Compressors were being transferred onto the rig yesterday, while a number of towlines have been attached, Hugh Shaw said.
Rig-owner Transocean is also transferring diesel fuel to tanks above the waterline, the Maritime and Coastguard Agency said yesterday, adding recent checks had not revealed any pollution in the area.
But while progress has been made, salvors are still unsure when the rig will be ready for towing, nearly two weeks after it washed up at Dalmore beach on the western side of the island.
Mr Shaw, the Secretary of State’s representative for maritime salvage and intervention, warned of the danger of losing the rig again if towing begins without a clearer picture of the damage suffered to its buoyancy tanks.
Remotely-operated vehicles have been assessing the structure underwater, but it is only once compressors have been hooked up that salvors will know whether the rig can be made buoyant, Mr Shaw said.
If the rig cannot be safely refloated and towed, Mr Shaw said the team would have to “sit down, take stock and see what the other options are”.
“We don’t want to tow the vessel, have insufficient buoyancy and lose the rig,” he said. “If the salvage teams do not think they can do it, they’ll come back to me.”
He also vowed to keep the local residents informed about the operation’s progress.
On Thursday night, he attended a public meeting in nearby Carloway along with officials from Transocean.
Don Mackay, chairman of Carloway Community Association, said people felt they had been “ignored” in the wake of the rig’s grounding.

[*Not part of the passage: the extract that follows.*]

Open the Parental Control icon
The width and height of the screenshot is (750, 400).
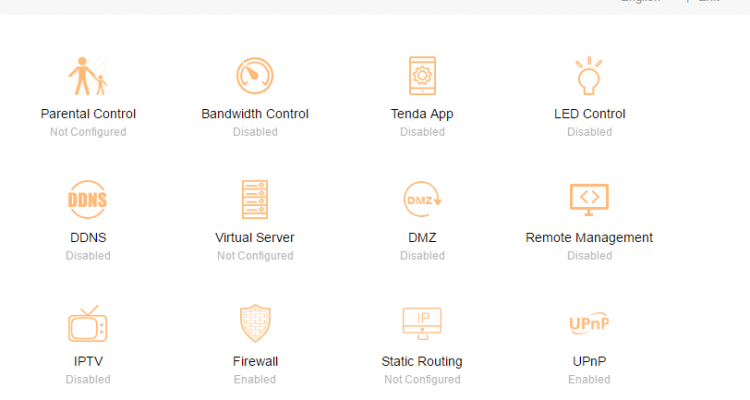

Mr Shaw said: “As soon as I am in a position to share when (towing) is going to happen, I’ll do so.
“The community has been supportive of us in our work and we, in return, have done our utmost to make sure they know what we’re doing and how and when.”
Transocean representatives apologised to residents for any disruption caused by the rig’s grounding and pledged to remove it without leaving a trace.